This came to me as a letter and not an article – ED
I am heavy into really relational databases now. The place I work uses Oracle. They have tables in their database with 50 million records or rows are they like to call them. I finally get to compare ARCHIVE (a quasi relational database) with the real thing. One this that is striking is how the syntax of ARCHIVE like insert, select, order and so forth are actually the same terms used in SQL compliant relational databases. As far as I can tell anything you can do in a relational database you can also do in ARCHIVE. In a relational database it can often be done directly while in ARCHIVE you will have to write procedures to do it and often a simple SQL statement can require a lot of procedures to duplicate. Still, taking ARCHIVE and its language you can do about anything you want. It may take too long to be practical but you can still do it.

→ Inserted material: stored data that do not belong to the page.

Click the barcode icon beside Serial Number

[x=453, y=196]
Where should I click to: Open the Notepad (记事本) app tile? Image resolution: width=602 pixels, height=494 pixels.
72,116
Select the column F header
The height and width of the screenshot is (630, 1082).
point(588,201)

SQL is only a language used to query a relational database. ARCHIVE is a relational database and most resembles dBase (II/III/IV). When doing queries, both ARCHIVE and dBase suffer when compared to SQL – ED
In your last QHJ you discuss ARCHIVE a little bit. It is a very nice language to use and it is very tight (not many bugs). As you mention the _prg files are text files but the indentations seen in the ARCHIVE editor are not there. There is an easy way to get such a listing. In ARCHIVE you can list a program using the LLIST command. It normally lists to the printer with the indentations shown. If you want to send the listing to a file use the SPOOLON command which will redirect LLIST, LPRINT, and such to a file or to the screen. That way you can use LPRINT and control output from LPRINT to screen, printer, or file.
So if you have some procedures loaded in ARCHIVE: llist will send indented listing to the printer.
spoolon "ram1_proc_txt"<enter>
llist<enter>
spooloff<enter>
will send indented listing to ram1_proc_txt. Be sure to always turn spoolon off or the file is still open and you can’t access it if you haven’t quit ARCHIVE yet.
Spooloff always sets output back to the printer. You can spooloff even if you haven’t done spoolon without an error. A spoolon screen will send output to the screen instead.
Unfortunately there is no way for ARCHIVE to ready text files as when you might want to parse text and turn it into a database. If can, of course, read text files in the standard export format.
You are right in that ARCHIVE can load indented _prg files. One of the more powerful features of ARCHIVE is that you can have an ARCHIVE procedure write a procedure to disk and then merge it and use it. That is one way I have my ARCHIVE programs do things you can’t simply precode.